North British 0-6-0T No. 24564 Coventry No. 1

The Coltness Tanks - W A C Smith


qn_41_03.jpg (31,201 bytes)

Photo: - J R Fairman - Coventry No. 1


The first of these six coupled locomotives was laid down as lot E839, dated 11th July 1899, at the Hyde Park works of Neilson Reid & Co. in Springburn, being later entered in the firm's order book as "Stock sold to Coltness Iron Coy . .. One side tank engine . .. Boiler complete with certain fittings made for sixth engine of E826 to be used ... Delivery in two months .. . Lord Roberts painted on tank side ... Coltness No. 1 Letter Book 28th January 1903 ... No. 5710." Order E826 comprised thirty goods engines and tenders for the Midland Railway - ordered 8th November 1898, with delivery to commence in May 1899, and to be at a rate of four per month (works Nos. 5572 to 5601, running Nos. 2461 to 2490). At this distance in time, it is difficult to say why a boiler/fittings intended for one of these engines, unless spare or reject, should have been used for what was virtually a freelance design built on spec. No. 1's principal dimensions were 4ft.3in. diameter wheels, 18in. x 26in. cylinders, 30 cwts. of coal (carried in side bunkers). 980 gallons of water, loaded weight of 46 tons 10 cwts. and 150lbs. boiler pressure, but on the maker's diagram "165lbs. = 20,440 T.E." has been pencilled in, together with the back bunker which the engine now carries.
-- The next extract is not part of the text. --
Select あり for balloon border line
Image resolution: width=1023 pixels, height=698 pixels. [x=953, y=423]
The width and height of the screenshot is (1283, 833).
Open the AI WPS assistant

Official photos show the name Lord Roberts (the British Commander in Chief during the Boar War) and a works plate bearing the date 1900; presumably the latter was altered to its present 1902 when the loco was purchased by the Coltness Iron Co. After working around Newmains for over fifty years, No. 1 was acquired by the NCB in 1956 and was apparently used at Twechar, as well as at Bedley Colliery, before coming to Falkirk in 1968; one assumes that the headlamp was fitted while at Twechar, as at least one other loco was similarly adorned for working over Baird's former network there.
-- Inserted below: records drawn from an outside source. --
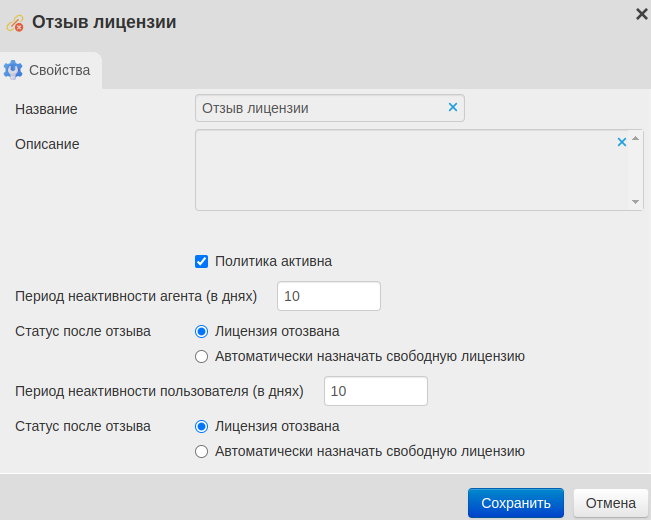Click the Политика активна label text

[x=273, y=261]
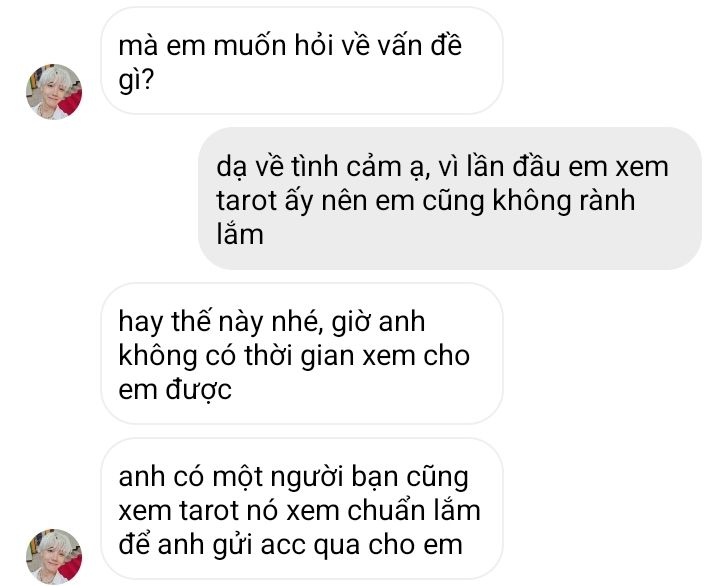Click the text "không có thời gian xem cho"
The height and width of the screenshot is (586, 720).
point(294,355)
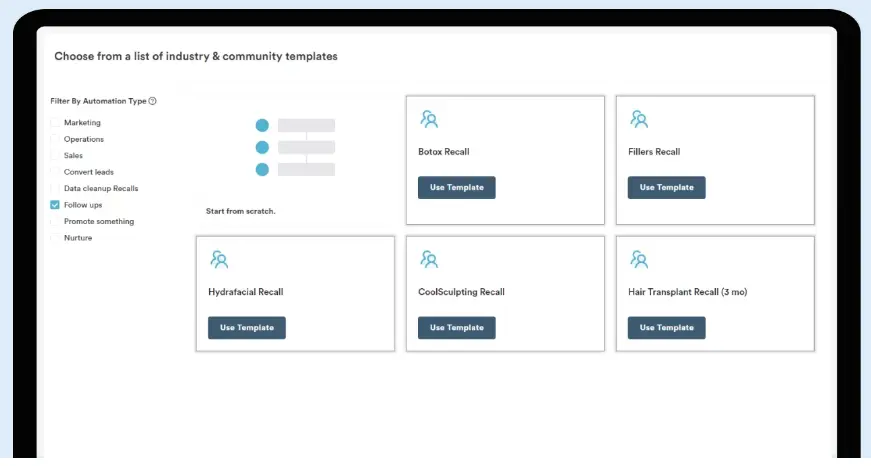This screenshot has height=466, width=871.
Task: Choose Use Template on Hydrafacial Recall card
Action: [246, 327]
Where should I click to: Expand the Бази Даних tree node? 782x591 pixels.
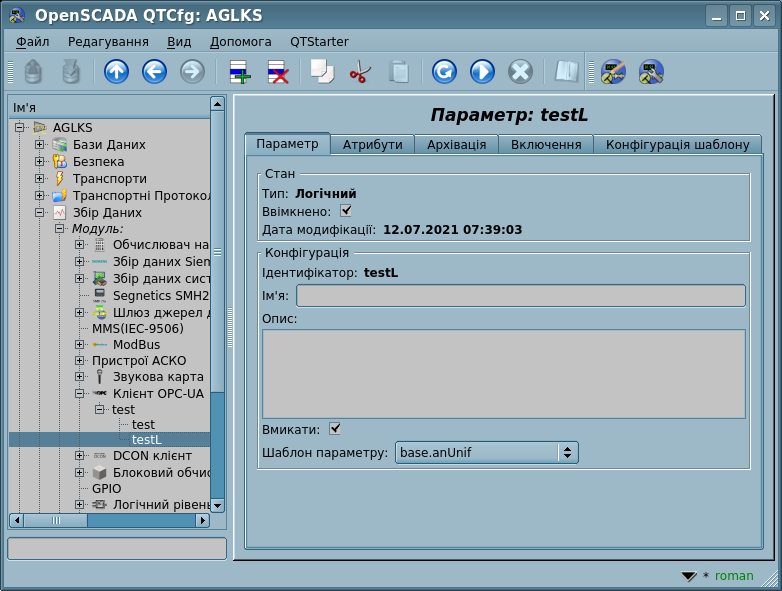[40, 144]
Established in 1837 by Henry Houldsworth at the village of Newmains in Lanarkshire, the Coltness Ironworks did not re-open after the General Strike in 1926, the blast furnaces being dismantled some ten years later, but the company continued with its steel foundry, brick works, cement plant, various collieries (including Duntilland at Salsburgh, Wooded in West Lothian and Blairhall in Clackmannanshire) and controlling interests were acquired in the Warwickshire Coal Co. (1902) with its Coventry Colliery and in the Cumberland Coal Co. (1937). the latter including the Haig pit at Whitehaven. Other subsidiaries were the Ardenrigg Coal Co. ltd., Wilsons & Clyde Coal (and Robt. Addie & Sons Collieries Ltd.) and the Darngavel Coal Co. Ltd.
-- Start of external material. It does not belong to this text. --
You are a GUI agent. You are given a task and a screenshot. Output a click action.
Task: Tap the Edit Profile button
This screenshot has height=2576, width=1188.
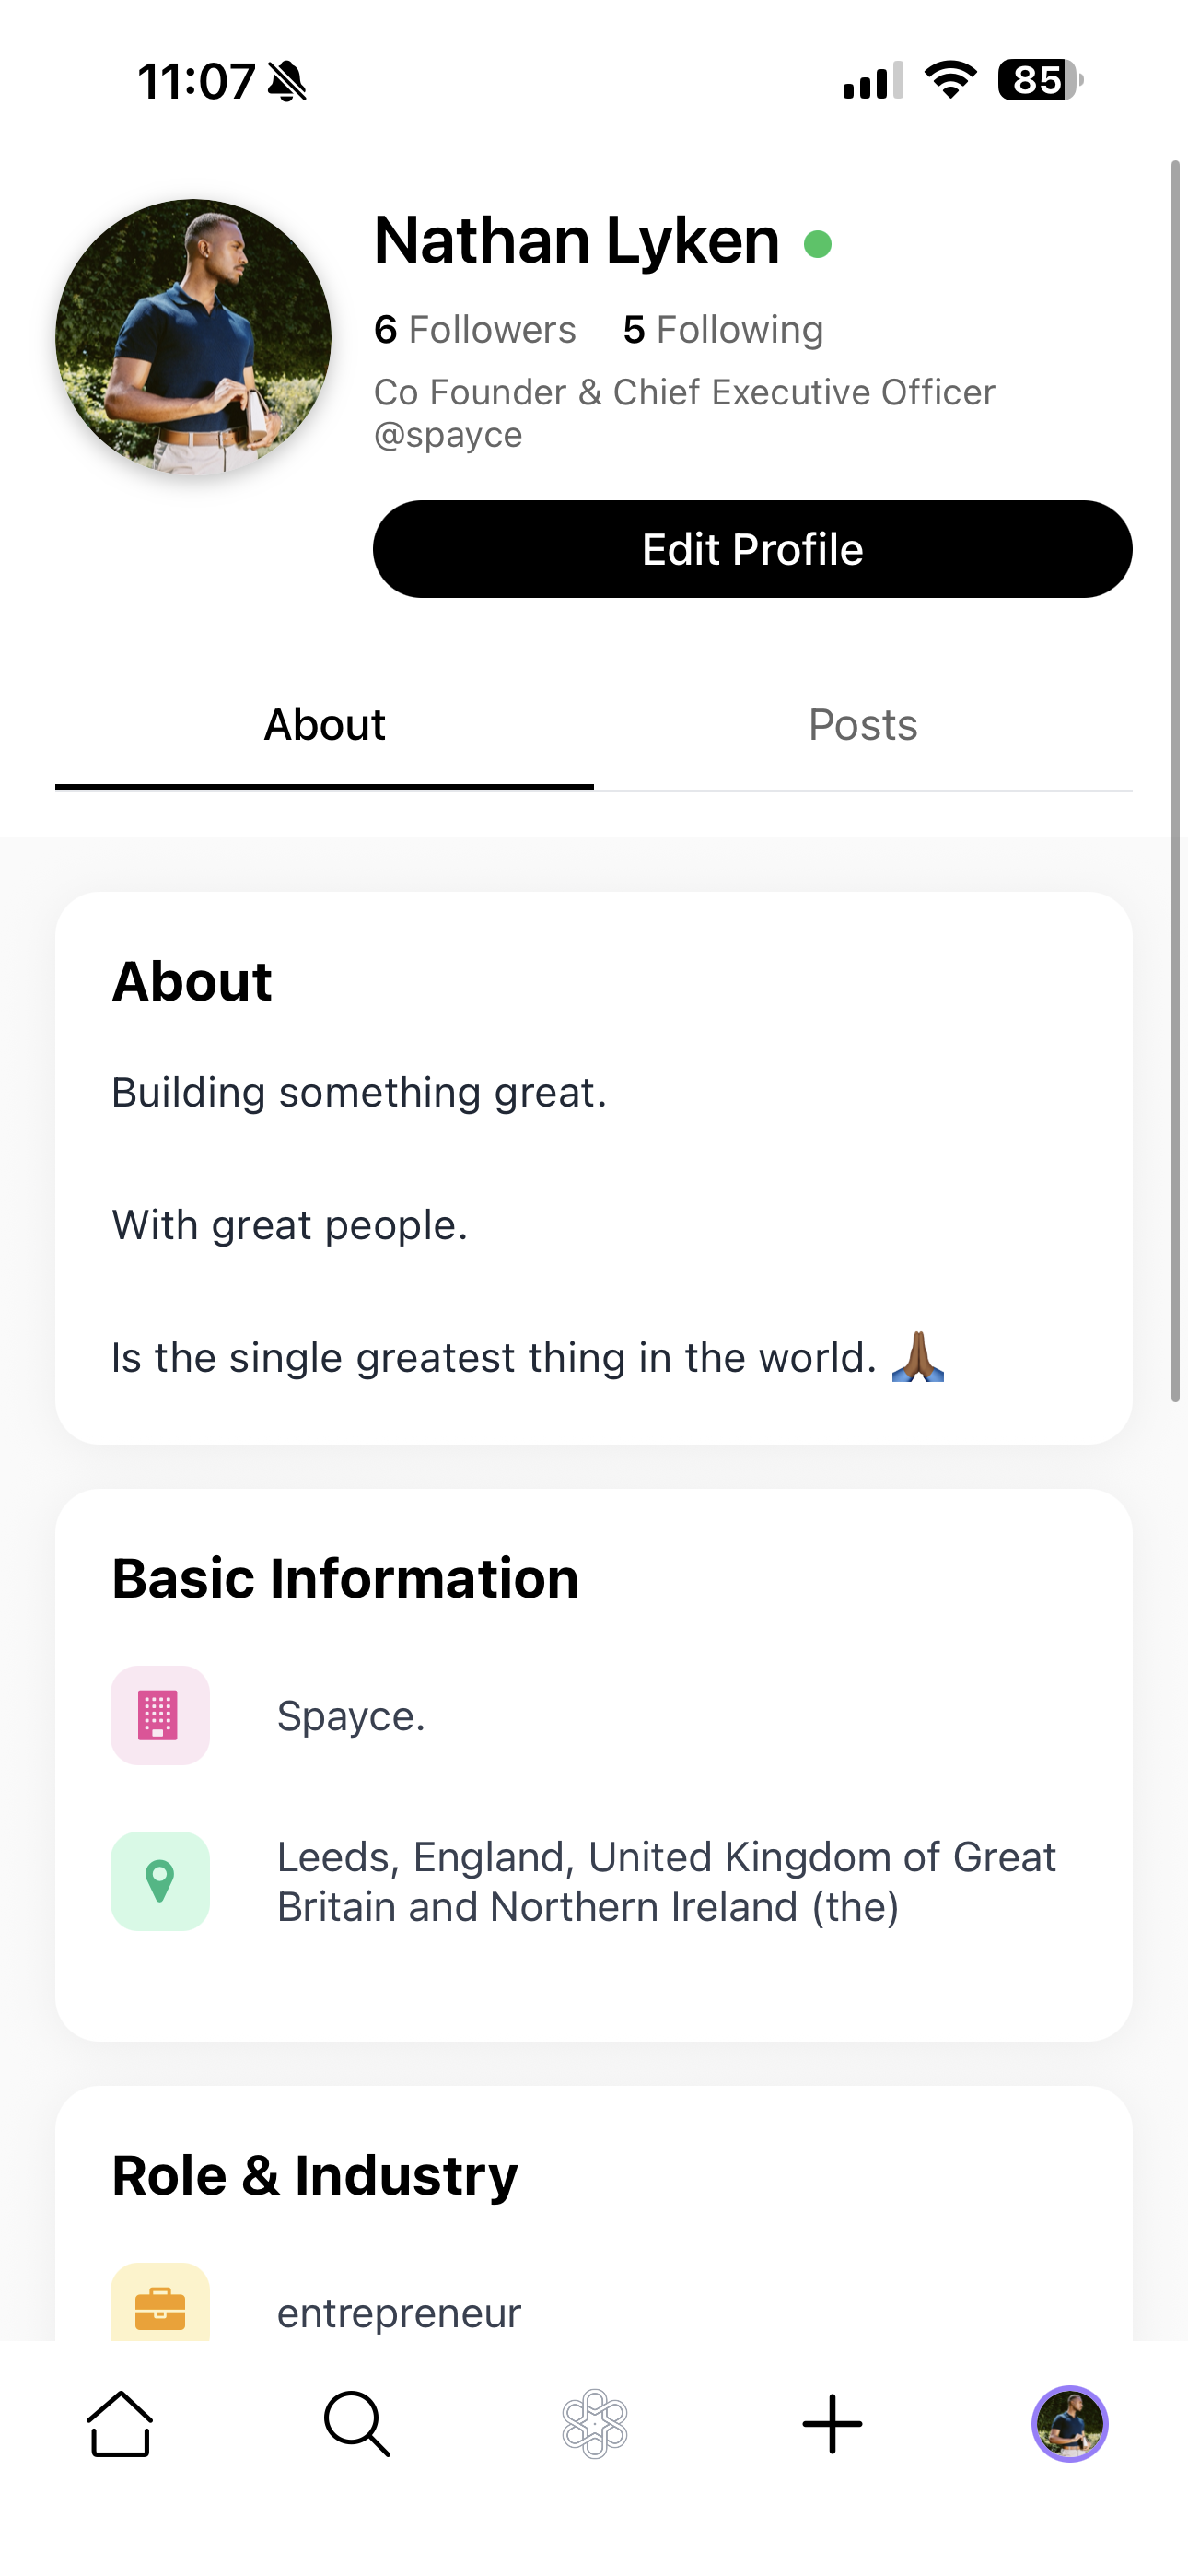coord(751,549)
Although the collieries were vested in the NCB from 1st January 1947, the Coltness Co. continued to work the rail system at Newmain, which comprised a line from the ironworks running in a south-westerly direction for some 2½ miles to Overtown Colliery, bridging the West Coast main line and with several level crossings and a branch to Pather, while another line went off westward to Branchal Colliery; latterly this was worked only as far as the Royal George Washer. At one time, also, the Company had running powers over the Morningside and Cleveland branch of the Caledonian Railway. Overtown Colliery was closed in 1954 (later re-opened, it was thereafter served by road) and the whole system had gone by 1963, with the exception of the BR connection at Stirling Road (Morningside) serving the Costain Concrete Co. factory on the site of the ironworks; currently two Ruston Hornsby diesels are employed here.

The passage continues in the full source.